++++ ENTRIES PROVIDED

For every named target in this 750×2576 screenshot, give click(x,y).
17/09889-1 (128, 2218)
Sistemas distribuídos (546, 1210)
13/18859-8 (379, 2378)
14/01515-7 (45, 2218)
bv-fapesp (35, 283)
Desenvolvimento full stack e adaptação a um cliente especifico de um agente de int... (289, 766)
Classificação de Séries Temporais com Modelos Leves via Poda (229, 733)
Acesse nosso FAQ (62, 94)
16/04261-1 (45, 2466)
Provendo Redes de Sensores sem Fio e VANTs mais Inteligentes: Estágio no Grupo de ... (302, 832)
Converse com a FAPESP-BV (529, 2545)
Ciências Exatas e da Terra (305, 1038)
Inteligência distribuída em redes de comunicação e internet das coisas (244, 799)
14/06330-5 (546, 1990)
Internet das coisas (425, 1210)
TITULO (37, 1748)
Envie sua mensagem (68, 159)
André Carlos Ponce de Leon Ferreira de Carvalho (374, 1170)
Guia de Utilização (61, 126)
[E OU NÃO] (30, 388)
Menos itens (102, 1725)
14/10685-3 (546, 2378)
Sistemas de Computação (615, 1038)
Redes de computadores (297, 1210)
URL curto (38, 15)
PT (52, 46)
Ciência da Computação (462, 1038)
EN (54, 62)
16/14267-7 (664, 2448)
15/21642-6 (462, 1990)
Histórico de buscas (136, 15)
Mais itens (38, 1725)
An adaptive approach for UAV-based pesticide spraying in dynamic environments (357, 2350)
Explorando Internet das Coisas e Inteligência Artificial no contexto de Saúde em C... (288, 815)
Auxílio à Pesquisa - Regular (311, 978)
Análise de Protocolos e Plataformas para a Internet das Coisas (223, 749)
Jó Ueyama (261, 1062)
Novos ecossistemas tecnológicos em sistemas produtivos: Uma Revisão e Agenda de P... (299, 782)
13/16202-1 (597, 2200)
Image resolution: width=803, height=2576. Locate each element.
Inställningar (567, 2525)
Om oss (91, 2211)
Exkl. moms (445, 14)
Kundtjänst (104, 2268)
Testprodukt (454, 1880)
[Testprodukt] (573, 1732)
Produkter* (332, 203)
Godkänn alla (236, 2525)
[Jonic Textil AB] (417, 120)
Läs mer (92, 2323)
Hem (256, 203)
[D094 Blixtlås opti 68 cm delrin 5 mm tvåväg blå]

++++++++

ACTION ITEM ▸ A single number is needed: how many lines of the material contain the word "Computação".

SOLUTION TO THE PROBLEM ▸ 2